Günümüzde PKK, arkasına aldığı emperyalist destekle Suriye’de çok büyük ilerleme kaydetmiş, Türkiye ile ilişkilere yön verecek duruma getirilmiştir. Suriye’deki gelişmelerin gölgesinde “Terörsüz Türkiye” mümkün müdür? Bu soruya samimiyetle, açık ve net olarak cevap verilmemektedir.Yetkililerin yaptıkları açıklamaların kimi hedef aldığı anlaşılamamaktadır. Cumhurbaşkanı Erdoğan; “Örgütün Suriye'deki uzantılarını kışkırtarak Siyonistlerin bölgemize yönelik emellerine destek veriyorlar, hedefleri süreci yavaşlatmak” diyerek tepkisini ifade etmektedir. Ancak bu suçlamanın muhataplarının kimler olduğu muğlaktır. Açıklamasının devamında Cumhur İttifakının tutumunu eleştirenleri suçlamakta, muhalefeti yerden yere vurmaktadır. Bu da muğlaklığı derinleştirmektedir. Bu suçlamanın muhatabı ABD mi, Fransa mı, İngiltere mi, İsrail mi, yoksa hepsi midir? Yoksa yurt içinde süreci yürütenleri eleştirenlerle muhalefet partileri mi Siyonistlere destek vermekte ve süreci yavaşlatmaktadır?
Süreci başlatan MHP Genel Başkanı Devlet Bahçeli’nin tavrı ve söylemleri de Cumhurbaşkanı Erdoğan’dan farklı değildir. Muhalefet partilerinin çoğunluğu da tehlikenin farkında değilmiş gibi davranmaktadır. Sorun; “Kürt Sorunu” olarak gösterilmekte, “Milli Dayanışma, Demokrasi, Barış, Kardeşlik” temalarıyla süslenerek üniter ulus devlet yapımız değiştirilmeye, dönüştürülmeye çalışılmaktadır.
ABD’nin kurguladığı ve yürüttüğü proje son derece açık ve nettir. Bölgemizde İsrail’in güvenliği için planlanan “Büyük Kürdistan” projesi adım adım yürütülmektedir. Bu projenin Irak ayağı tamamlanmıştır. Sıra Suriye’ye gelmiştir. Suriye iç savaşa sürüklenmektedir. Bu iç savaşa Irak’ın Kuzeyindeki Irak Kürdistan Bölgesel Yönetimi (IKBY) de dahil edilmektedir. Mesut Barzani Suriye’deki savaşta “Kürtlerin haklarını savunacaklarını, bu maksatla SDG tarafında olacaklarını” ilan etmiştir. Muhtemel bir iç savaş Suriye’yi parçalayacak, sınırımızda bir PKK terör devleti kurulmasına ve bu yapının zamanla Irak’taki yapı ile birleşmesine vesile olacaktır. Buna karşı Türkiye’nin askeri müdahale seçeneği ABD, İsrail, PKK ve DEM tarafından tepkiyle karşılanmakta, Türkiye’nin Suriye’deki askeri müdahalesinin Terörsüz Türkiye girişimini baltalayacağı dillendirilmektedir. Bu şekilde PKK terör örgütüne Suriye’de sonuç alması için zaman kazandırılmaya çalışılmaktadır.

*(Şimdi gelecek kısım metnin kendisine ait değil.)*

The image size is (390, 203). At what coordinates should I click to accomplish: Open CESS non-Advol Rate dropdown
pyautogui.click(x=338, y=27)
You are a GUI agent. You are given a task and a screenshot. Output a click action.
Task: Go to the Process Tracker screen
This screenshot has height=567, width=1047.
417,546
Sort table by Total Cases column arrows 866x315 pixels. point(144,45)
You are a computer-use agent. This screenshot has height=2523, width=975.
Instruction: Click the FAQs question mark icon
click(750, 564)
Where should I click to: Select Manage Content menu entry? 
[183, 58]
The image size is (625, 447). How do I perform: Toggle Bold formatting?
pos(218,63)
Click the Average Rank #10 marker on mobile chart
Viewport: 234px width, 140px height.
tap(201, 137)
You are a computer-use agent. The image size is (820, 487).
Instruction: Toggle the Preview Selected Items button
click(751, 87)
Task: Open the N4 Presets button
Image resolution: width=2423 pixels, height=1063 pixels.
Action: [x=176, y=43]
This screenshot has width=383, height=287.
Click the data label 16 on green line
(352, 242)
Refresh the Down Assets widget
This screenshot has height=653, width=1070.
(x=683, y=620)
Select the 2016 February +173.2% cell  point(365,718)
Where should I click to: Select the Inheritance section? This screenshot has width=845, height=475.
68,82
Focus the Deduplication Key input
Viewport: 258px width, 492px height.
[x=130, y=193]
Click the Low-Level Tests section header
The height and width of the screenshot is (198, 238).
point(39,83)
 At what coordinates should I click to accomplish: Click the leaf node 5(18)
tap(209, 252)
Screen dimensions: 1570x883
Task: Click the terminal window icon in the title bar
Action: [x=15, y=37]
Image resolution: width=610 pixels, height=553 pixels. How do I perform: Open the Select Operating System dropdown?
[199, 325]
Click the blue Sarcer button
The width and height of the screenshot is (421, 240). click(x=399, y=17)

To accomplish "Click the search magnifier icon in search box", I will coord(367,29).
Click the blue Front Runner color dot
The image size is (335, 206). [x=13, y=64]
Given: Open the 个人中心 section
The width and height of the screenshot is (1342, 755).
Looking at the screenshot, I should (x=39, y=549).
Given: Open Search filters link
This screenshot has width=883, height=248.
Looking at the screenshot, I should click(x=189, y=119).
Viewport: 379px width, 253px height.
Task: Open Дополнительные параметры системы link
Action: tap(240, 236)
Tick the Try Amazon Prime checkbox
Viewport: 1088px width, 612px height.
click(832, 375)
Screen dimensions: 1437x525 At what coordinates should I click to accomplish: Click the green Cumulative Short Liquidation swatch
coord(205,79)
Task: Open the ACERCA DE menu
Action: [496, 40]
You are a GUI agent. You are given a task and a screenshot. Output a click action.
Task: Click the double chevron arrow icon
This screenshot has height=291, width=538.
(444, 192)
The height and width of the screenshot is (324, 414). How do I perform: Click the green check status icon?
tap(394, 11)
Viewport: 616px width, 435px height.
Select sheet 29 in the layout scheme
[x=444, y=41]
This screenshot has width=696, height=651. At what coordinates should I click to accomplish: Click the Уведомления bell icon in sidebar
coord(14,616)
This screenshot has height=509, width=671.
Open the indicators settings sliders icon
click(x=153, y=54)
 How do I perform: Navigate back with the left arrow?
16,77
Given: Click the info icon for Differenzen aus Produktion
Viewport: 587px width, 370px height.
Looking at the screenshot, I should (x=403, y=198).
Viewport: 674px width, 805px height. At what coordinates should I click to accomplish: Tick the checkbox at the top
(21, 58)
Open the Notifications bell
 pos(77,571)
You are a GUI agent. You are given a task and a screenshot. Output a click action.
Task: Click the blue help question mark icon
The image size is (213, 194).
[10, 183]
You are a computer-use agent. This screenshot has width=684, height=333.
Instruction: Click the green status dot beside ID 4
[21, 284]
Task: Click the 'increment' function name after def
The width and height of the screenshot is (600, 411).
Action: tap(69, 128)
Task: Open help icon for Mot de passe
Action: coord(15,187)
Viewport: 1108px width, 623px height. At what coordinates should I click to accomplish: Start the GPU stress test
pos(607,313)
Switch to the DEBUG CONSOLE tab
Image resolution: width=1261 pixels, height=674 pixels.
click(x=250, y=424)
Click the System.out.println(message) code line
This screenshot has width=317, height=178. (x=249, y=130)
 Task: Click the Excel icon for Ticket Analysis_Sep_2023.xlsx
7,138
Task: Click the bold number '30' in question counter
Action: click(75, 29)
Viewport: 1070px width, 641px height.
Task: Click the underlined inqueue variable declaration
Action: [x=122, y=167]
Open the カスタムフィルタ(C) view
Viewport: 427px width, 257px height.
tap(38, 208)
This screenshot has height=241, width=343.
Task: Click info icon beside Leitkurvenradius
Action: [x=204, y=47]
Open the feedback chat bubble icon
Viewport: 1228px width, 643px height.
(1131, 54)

Böyle bakınca; ülkemizde, sorun çözmek yerine algı yaratmaya çalışmanın ne maksat içerdiğini sorgulamak gerekmektedir. Bunu sorgulamaya başlayınca Suriye’deki olayların başladığı tarihe kadar dönülmekte, Erdoğan Hükümeti’nin tavrı, ABD’nin Suriye’deki projesine verilen destek, PYD/YPG’nin çekirdeğini oluşturan silahlı Kürt grupların Türkiye üzerinden ülkeye sokulmasına yardımcı olunması, ABD ile birlikte yürütülen “eğit-donat” projesinin hangi amaca hizmet ettiği… hatırlanmakta, Türkiye Cumhuriyeti’ni yönetenlerin; yıllarca, bütün ikaz ve eleştirilere rağmen bu günleri görememelerine ve değerlendirememelerine anlam verilememektedir. Bu da yetkililerin halkımıza karşı ayrı, uluslararası muhataplarına karşı ayrı tutum takındıkları kuşkusu doğurmaktadır.